Eating disorders can exist on seemingly healthy campus

Editor's Note: This if the first of a two-part series examining eating disorders at Dartmouth. The first part discusses the problem as it pertains to the College and the second part will evaluate how students and administrators are working to alleviate the problem.

As Dartmouth students trade fleeces for shorts, the rising temperatures can also reignite anxieties in image-conscious students and exacerbate their eating and weight-related issues. The Eating Disorders Peer Advisers recently pointed out eating disorders by hosting a "No Diet Day" in Collis Commonground to celebrate "healthy, balanced, non-restrictive lifestyles."

According to the National Association of Anorexia Nervosa and Associated Disorders, 7 million women in the United States have an eating disorder. Awareness of anorexia nervosa, bulimia nervosa and "eating disorders not otherwise specified" (abbreviated EDNOS) has increased, and the pervasive nature of these diseases on college campuses has become more apparent. EDNOS refers to an eating disorder that doesn't fit the specifications of anorexia or bulimia but involves symptoms of both, such as binge eating without purging, or vomiting after eating small or regular quantities of food. Most students who see Peck experience symptoms of EDNOS.

While male cases are recorded at Dartmouth, females are, by far, the most susceptible to eating disorders, according to the College's part-time nutritionist Claudette Peck, who sees relatively few male patients.

"Anything a dietitian could have told you, I could have told you," said Clara Aranovich '07, a recovered bulimic and outspoken advocate for eating disorder awareness. Like a student reciting facts before a midterm, she cited measurements of sugar, fat and carbohydrate counts, the glycemic index and the caloric values of her favorite foods.

Peck said that in competitive environments at elite academic institutions such as Dartmouth, students tend to place a heavy emphasis on being perceived as in control and meeting all cultural ideals.

"I think, often, eating disorders are seen in people who are striving for control in their life in some way," Peck said, adding that patients may turn to food if they cannot manage other aspects of their lives, such as their emotions or performance in classes. "They feel like they can control their eating."

People with eating disorders often begin their illnesses with self-esteem issues that can grow under the pressures of an elite college, according to Peck.
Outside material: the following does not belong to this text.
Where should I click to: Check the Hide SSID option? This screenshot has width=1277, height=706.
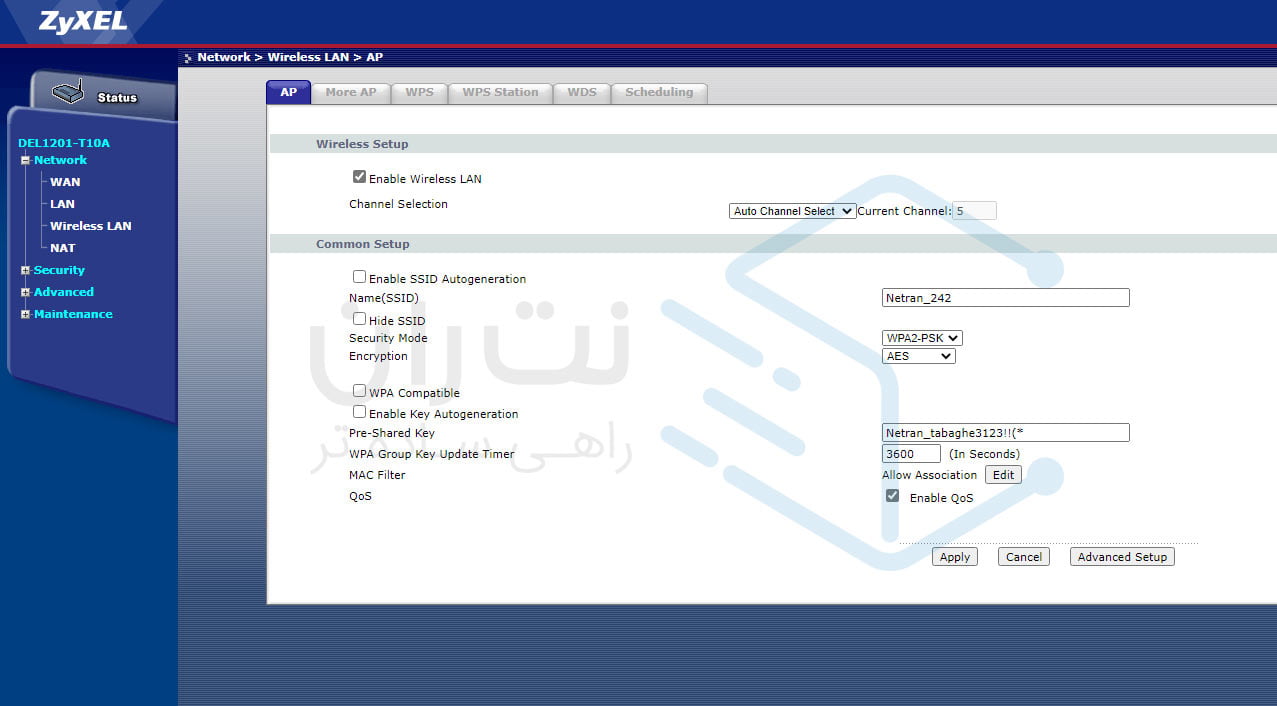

"Dartmouth is a very competitive environment, academically, socially, from a body image standpoint and from an exercise standpoint," Peck said.

Dartmouth alumna Naomi Shike '05 grew up in an environment she describes as similar to the competitive Dartmouth social scene and attended a prestigious New York City-based private school, Horace Mann School.

"They totally objectified people based on what they wore and what cars they drove," said Shike. "The way people placed value on other people had nothing to do with who you were." She described a feeling of constant anxiety in high school that propelled her to begin throwing up occasionally at 12 or 13.

By her freshman summer, Shike began bingeing and purging; upon returning to Dartmouth in the fall, Shike grappled with bulimia again, as well as intense feelings of depression. Uncomfortable with the fraternity and drinking scene, she spent most of Fall term of her sophomore year in her apartment, watching television and eating.

The eating disorder treatment team at Dick's House consists of one dietician, one counselor, one psychiatrist, one nursing practitioner, two doctors and one athletic trainer.

Peck receives about 100 visits per term, approximately 35 percent of which are related to the diagnosis of an eating disorder. She explained that the national population demonstrates a bell curve of weight, in which some people are extremely thin, some are extremely heavy, and everyone else falls somewhere in the middle.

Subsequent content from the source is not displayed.